Because they contain rituals, Judaism and Christianity necessarily—Eliade argues—retain a sense of cyclic time:
"by the very fact that it is a religion, Christianity had to keep at least one mythical aspect — liturgical Time, that is, the periodic rediscovery of the illud tempus of the beginnings [and] an imitation of the Christ as exemplary pattern".[148]
However, Judaism and Christianity do not see time as a circle endlessly turning on itself; nor do they see such a cycle as desirable, as a way to participate in the Sacred. Instead, these religions embrace the concept of linear history progressing toward the Messianic Age or the Last Judgment, thus initiating the idea of "progress" (humans are to work for a Paradise in the future).[149] However, Eliade's understanding of Judaeo-Christian eschatology can also be understood as cyclical in that the "end of time" is a return to God: "The final catastrophe will put an end to history, hence will restore man to eternity and beatitude".[150]

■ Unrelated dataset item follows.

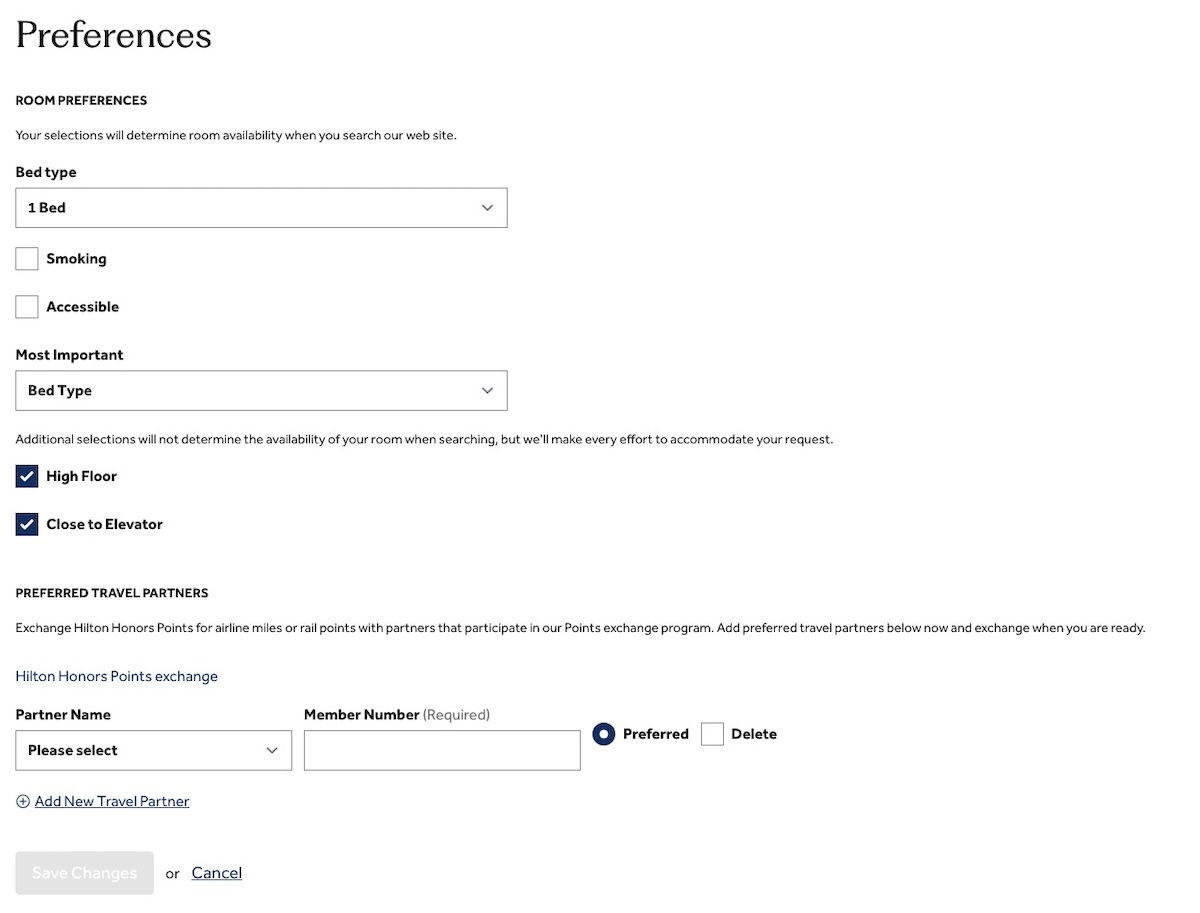
Task: Click the plus icon beside Add New Travel Partner
Action: click(x=23, y=801)
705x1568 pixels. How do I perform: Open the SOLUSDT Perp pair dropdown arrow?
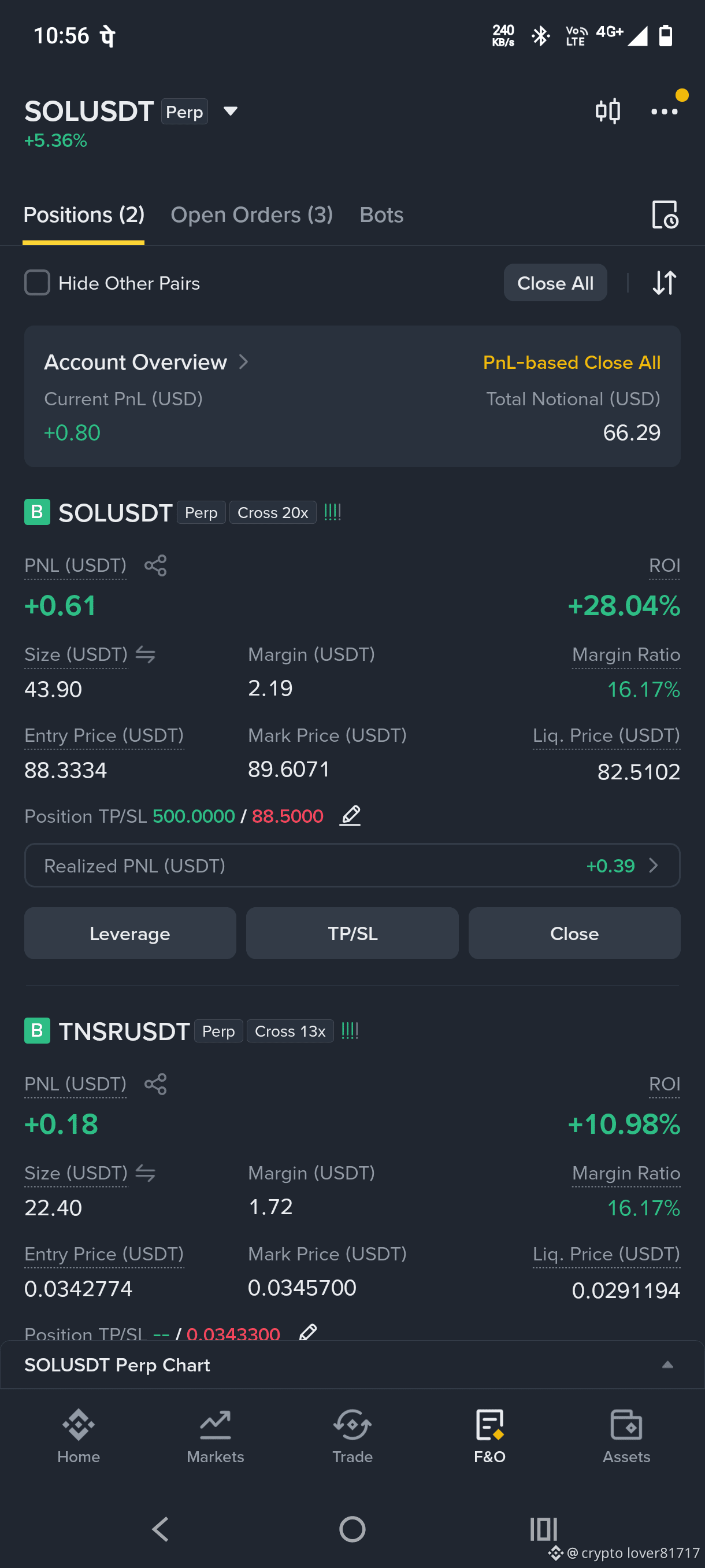[230, 112]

The pre-Islamic Persian religion of Zoroastrianism, which made a notable "contribution to the religious formation of the West",[151] also has a linear sense of time. According to Eliade, the Hebrews had a linear sense of time before being influenced by Zoroastrianism.[152] In fact, Eliade identifies the Hebrews, not the Zoroastrians, as the first culture to truly "valorize" historical time, the first to see all major historical events as episodes in a continuous divine revelation.[153] However, Eliade argues, Judaism elaborated its mythology of linear time by adding elements borrowed from Zoroastrianism—including ethical dualism, a savior figure, the future resurrection of the body, and the idea of cosmic progress toward "the final triumph of Good".[154]

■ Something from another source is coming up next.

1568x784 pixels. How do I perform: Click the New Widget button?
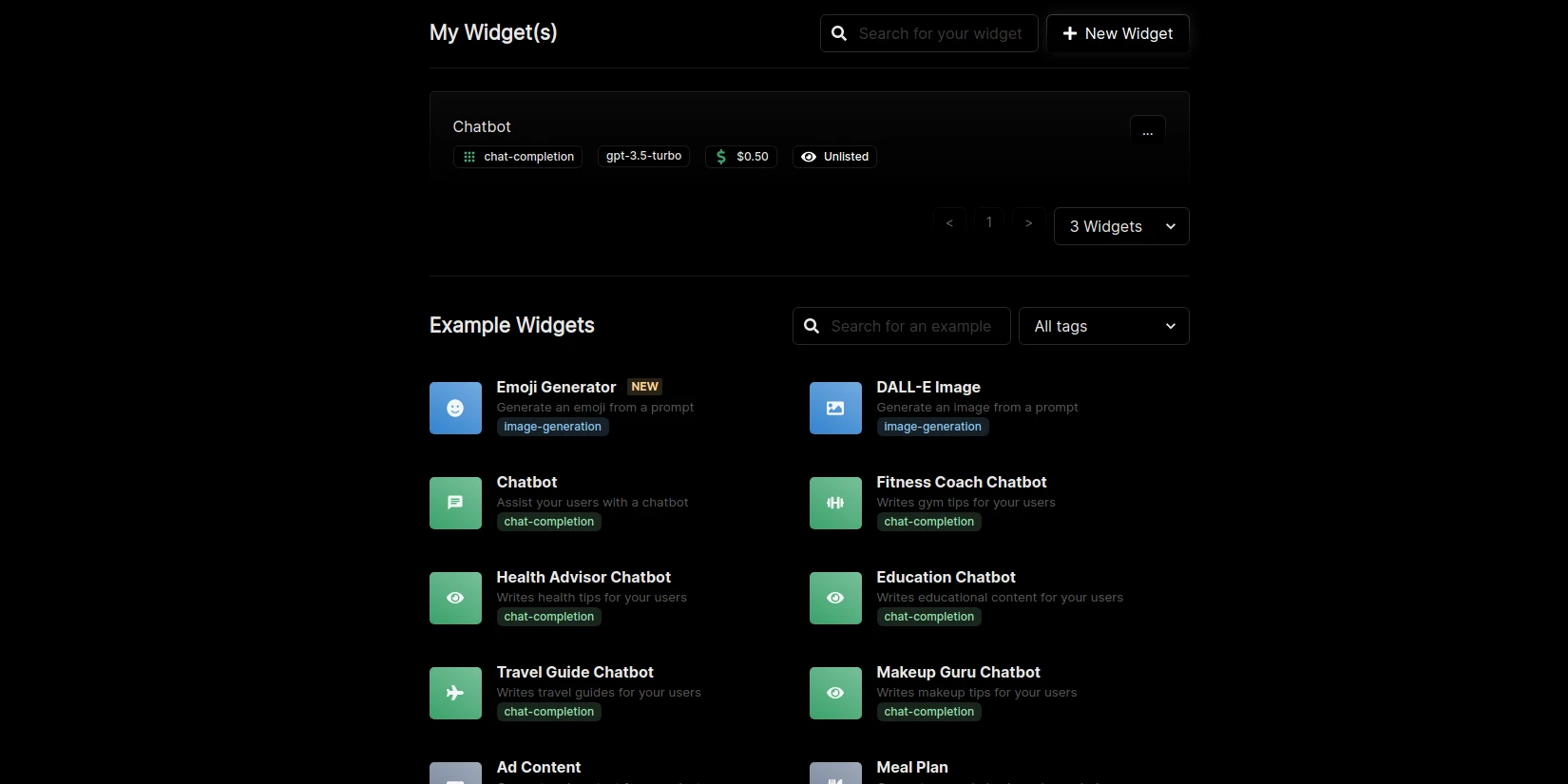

The Dharmic religions of the East generally retain a cyclic view of time—for instance, the Hindu doctrine of kalpas. According to Eliade, most religions that accept the cyclic view of time also embrace it: they see it as a way to return to the sacred time. However, in Buddhism, Jainism, and some forms of Hinduism, the Sacred lies outside the flux of the material world (called maya, or "illusion"), and one can only reach it by escaping from the cycles of time.[155] Because the Sacred lies outside cyclic time, which conditions humans, people can only reach the Sacred by escaping the human condition. According to Eliade, Yoga techniques aim at escaping the limitations of the body, allowing the soul (atman) to rise above maya and reach the Sacred (nirvana, moksha). Imagery of "freedom", and of death to one's old body and rebirth with a new body, occur frequently in Yogic texts, representing escape from the bondage of the temporal human condition.[156] Eliade discusses these themes in detail in Yoga: Immortality and Freedom.

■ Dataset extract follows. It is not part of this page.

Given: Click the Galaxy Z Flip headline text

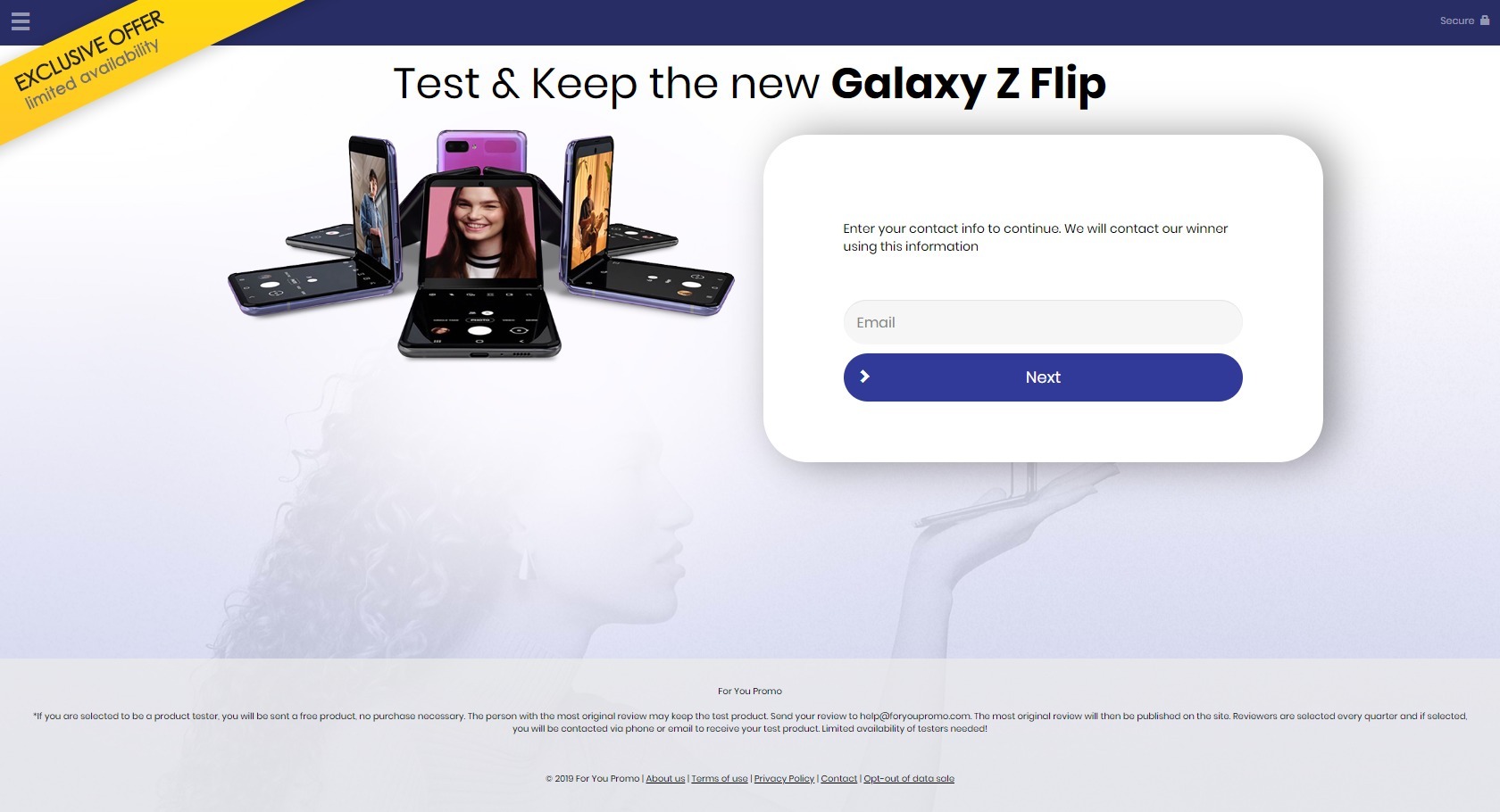Looking at the screenshot, I should point(968,84).
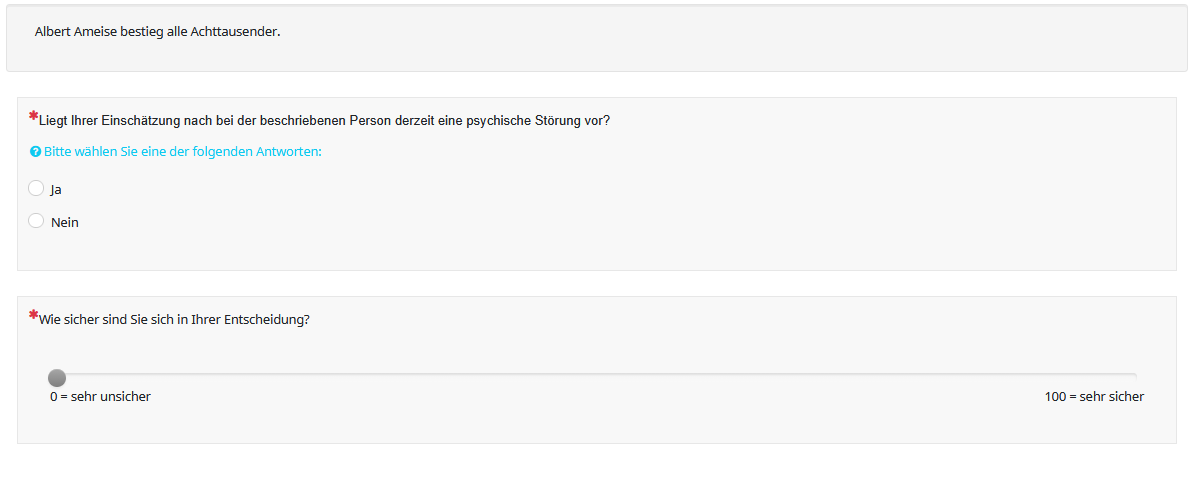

A recurrent theme in Eliade's myth analysis is the axis mundi, the Center of the World. According to Eliade, the Cosmic Center is a necessary corollary to the division of reality into the Sacred and the profane. The Sacred contains all value, and the world gains purpose and meaning only through hierophanies:
"In the homogeneous and infinite expanse, in which no point of reference is possible and hence no orientation is established, the hierophany reveals an absolute fixed point, a center."[157]
Because profane space gives man no orientation for his life, the Sacred must manifest itself in a hierophany, thereby establishing a sacred site around which man can orient himself. The site of a hierophany establishes a "fixed point, a center".[158] This Center abolishes the "homogeneity and relativity of profane space",[159] for it becomes "the central axis for all future orientation".